■ What is being asked ■
Give again, word for word, every line below from the one that has "You are a GUI" through the one that has "646x532 pixels.", both included, and no others.

■ Materials provided ■
--------

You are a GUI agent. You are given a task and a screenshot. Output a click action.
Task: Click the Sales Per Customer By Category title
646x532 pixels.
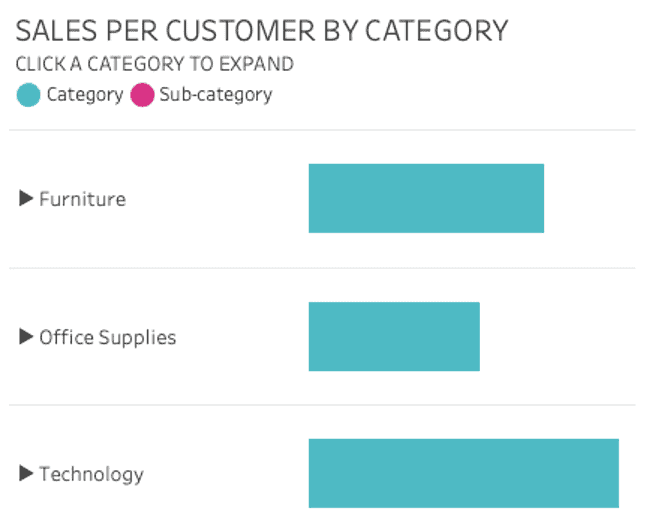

--------

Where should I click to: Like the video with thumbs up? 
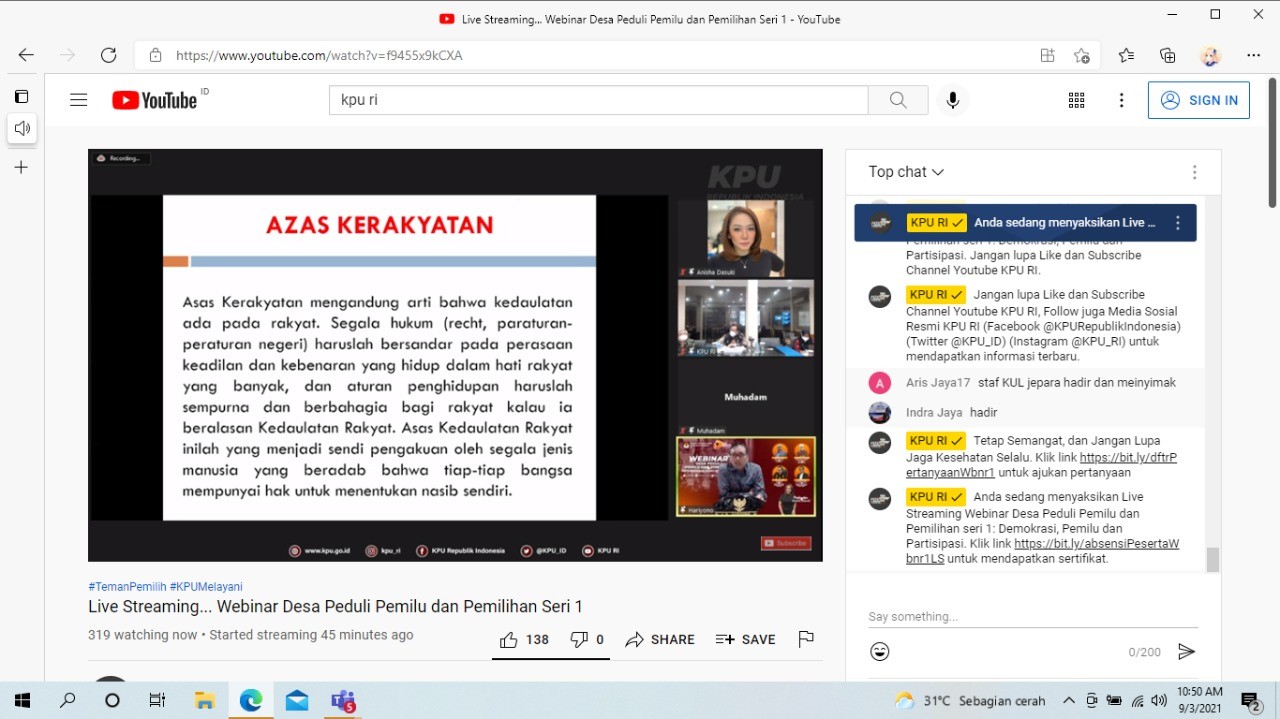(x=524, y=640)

--------

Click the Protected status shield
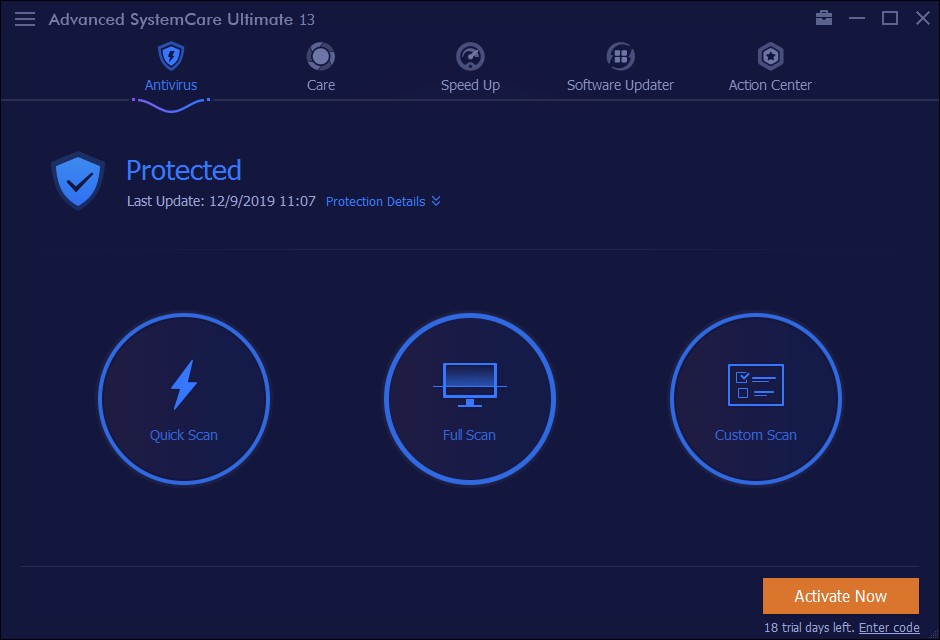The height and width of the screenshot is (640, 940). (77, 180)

--------

■ Answer below ■
You are a GUI agent. You are given a task and a screenshot. Output a click action.
Task: Click the Sales Per Customer By Category title
646x532 pixels.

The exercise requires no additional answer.